Plugins can contribute their own pure filters through automationFilterExtensionPoint. Filters MUST be pure and synchronous - no I/O, no async, no database access - because the engine evaluates them inline during rendering.

import { automationFilterExtensionPoint } from "@checkstack/automation-backend";
const ext = env.getExtensionPoint(automationFilterExtensionPoint);
ext.registerFilter(
{
name: "percent",
signature: "percent(decimals)",
description: "Format a 0-1 ratio as a percentage string.",
filter: (value, decimals) => {
const n = typeof value === "number" ? value : Number(value);
if (!Number.isFinite(n)) return value;
const d = typeof decimals === "number" ? decimals : 0;
return `${(n * 100).toFixed(d)}%`;
},
},
pluginMetadata,
);

A filter whose name collides with a built-in is skipped with a warning rather than overwriting the built-in.

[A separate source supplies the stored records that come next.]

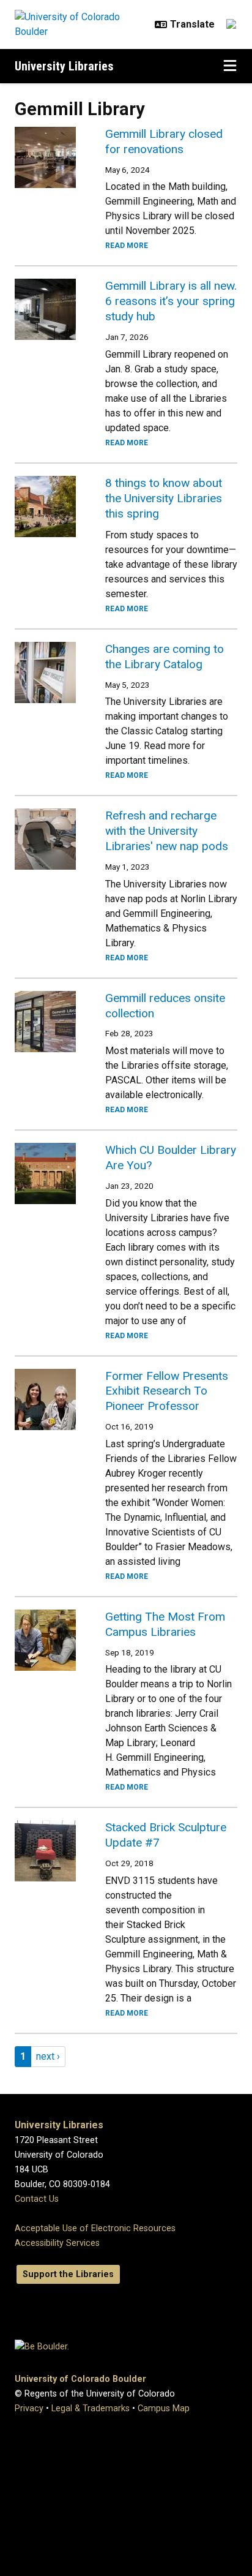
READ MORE (126, 245)
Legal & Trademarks (90, 2408)
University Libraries (64, 66)
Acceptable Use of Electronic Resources (95, 2228)
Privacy (29, 2408)
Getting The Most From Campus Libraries (165, 1624)
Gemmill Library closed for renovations (164, 141)
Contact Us (37, 2199)
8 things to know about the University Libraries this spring (163, 498)
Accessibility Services (57, 2243)
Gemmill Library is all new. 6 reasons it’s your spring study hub (171, 301)
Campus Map (164, 2408)
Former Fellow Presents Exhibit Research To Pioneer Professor (166, 1391)
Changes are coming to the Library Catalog (164, 656)
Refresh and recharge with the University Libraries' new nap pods (166, 830)
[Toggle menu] (230, 66)
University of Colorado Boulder (80, 2379)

Beyond raw template strings and the and / or / not combinators, conditions support three typed variants. Each evaluates over the pre-resolved scope plus a fresh now (the time variant recomputes now per evaluation - never the frozen scope timestamp). The raw template string stays the escape hatch for anything these don’t cover.

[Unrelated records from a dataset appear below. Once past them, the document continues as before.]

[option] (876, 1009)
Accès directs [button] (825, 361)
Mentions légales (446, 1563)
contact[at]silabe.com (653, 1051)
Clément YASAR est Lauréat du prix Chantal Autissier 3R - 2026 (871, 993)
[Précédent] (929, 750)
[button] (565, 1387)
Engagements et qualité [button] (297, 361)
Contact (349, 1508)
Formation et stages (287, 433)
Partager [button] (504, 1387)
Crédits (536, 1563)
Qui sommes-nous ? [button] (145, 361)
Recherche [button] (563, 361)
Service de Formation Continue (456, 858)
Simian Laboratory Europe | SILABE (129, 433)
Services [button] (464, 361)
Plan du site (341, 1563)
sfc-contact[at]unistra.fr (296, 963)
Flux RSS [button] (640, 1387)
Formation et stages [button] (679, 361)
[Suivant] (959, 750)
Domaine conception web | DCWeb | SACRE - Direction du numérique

Compare a numeric value (a literal number, or a template/path string resolved against scope) to above / below bounds.

conditions:
- numeric_state:
value: "health.system.p95_latency_ms"
above: 500

On-call / quiet-hours gating. after / before are HH:mm (24h) local to timezone (IANA, defaults to UTC); weekday is a list of 0-6 (Sunday = 0). An after greater than before is treated as an overnight window wrapping midnight.

conditions:
- time:
after: "22:00"
before: "06:00"
weekday: [1, 2, 3, 4, 5]
timezone: "Europe/Berlin"

A condition-side dwell: true when entity (a system id) is in status, optionally held for at least for. It reads the pre-resolved health.systems[entity].in_status_for_ms - no new timer, it reads the duration the provider already computed.

conditions:
- state:
entity: "payments-api"
status: unhealthy
for: { minutes: 30 }

wait_until suspends a running automation until a condition becomes true, with an optional timeout. It is the condition counterpart to wait_for_trigger (which waits for an event): instead of waiting for something to happen, it waits for live state to satisfy a condition. It is fully reactive - the suspended run is woken by a relevant entity change, never re-checked on a timer.

actions:
- action: incident.create
config: { title: "{{ trigger.payload.systemName }} down", severity: critical }
- wait_until:
condition: "health.system.status == 'healthy'"
timeout_seconds: 3600 # wait up to 1h
continue_on_timeout: true # default; false = fail the run on timeout
- action: incident.resolve
config: { incidentId: "{{ artifacts.incident.id }}" }
  • condition accepts any condition shape - a template string or a structured numeric_state / time / state variant.
  • If the condition is ALREADY true when reached, the run continues inline without suspending.
  • Otherwise the run suspends with a durable kind: "until" wait lock carrying the condition + timeout policy. At suspend time the engine extracts the state.* refs the condition reads and inserts wake-index rows keyed by ${kind}:${id}, plus a single durable timeout timer at the deadline. A relevant entity change wakes the run, re-enriches scope, and re-evaluates the full condition: true resumes the run; the timeout deadline resumes (continue) or fails per continue_on_timeout (default true, matching HA’s wait_template); still-false stays suspended.
  • Works nested inside choose / parallel / repeat - the engine resumes through the same remainder mechanism as every other suspend.

Like every suspend, wait_until survives a restart: the wait lock + wake-index rows are the source of truth, an ENTITY_CHANGED is the wake signal, and the stalled sweeper applies the timeout policy as a backstop if the timer job is lost. Resumes take the per-run advisory lock, so a wake and a sweep can’t double-resume. The poll_seconds field is now inert (waits are woken by change, not polled). For the full mechanism, see the reactive dispatch pipeline.